Abstract

Previous methods treat visual relationship detection as a combination of object detection and predicate detection. However, natural images likely contain hundreds of objects and thousands of object pairs. Relying only on object detection and predicate detection is insufficient for effective visual relationship detection because the significant relationships are easily overwhelmed by the dominant less-significant relationships. In this paper, we propose a novel subtask for visual relationship detection, the significance detection, as the complement of object detection and predicate detection. Significance detection refers to the task of identifying object pairs with significant relationships. Meanwhile, we propose a novel multi-task compositional network (MCN) that simultaneously performs object detection, predicate detection, and significance detection.
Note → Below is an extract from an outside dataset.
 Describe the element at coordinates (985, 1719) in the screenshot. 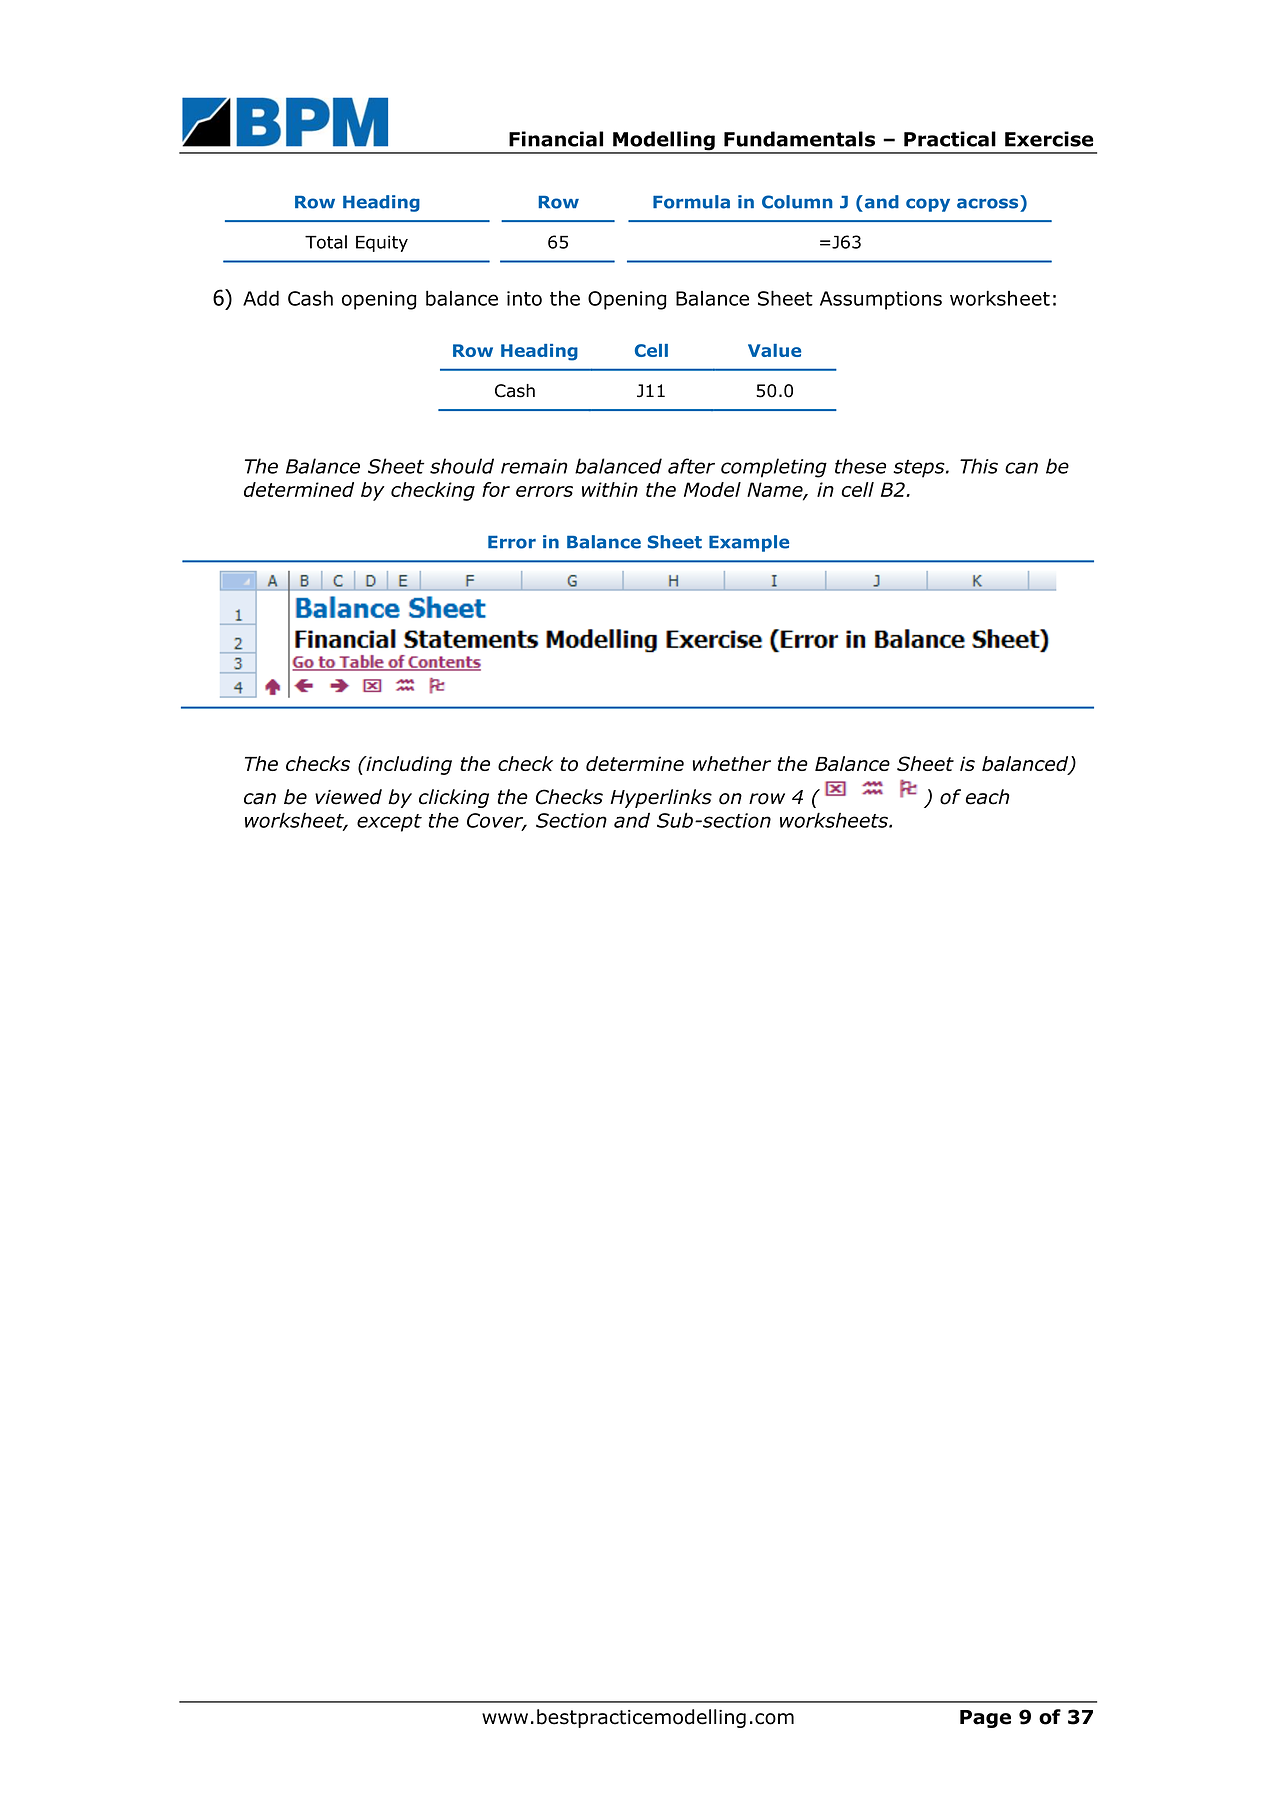

I see `Page` at that location.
MCN consists of three modules, an object detector, a relationship generator, and a relationship predictor. The object detector detects objects. The relationship generator provides useful relationships, and the relationship predictor produces significance scores and predicts predicates. Furthermore, MCN proposes a multimodal feature fusion strategy based on visual, spatial, and label features and a novel correlated loss function to deeply combine object detection, predicate detection, and significance detection. MCN is validated on two datasets: visual relationship detection dataset and visual genome dataset. The experimental results compared with state-of-the-art methods verify the competitiveness of MCN and the usefulness of significance detection in visual relationship detection.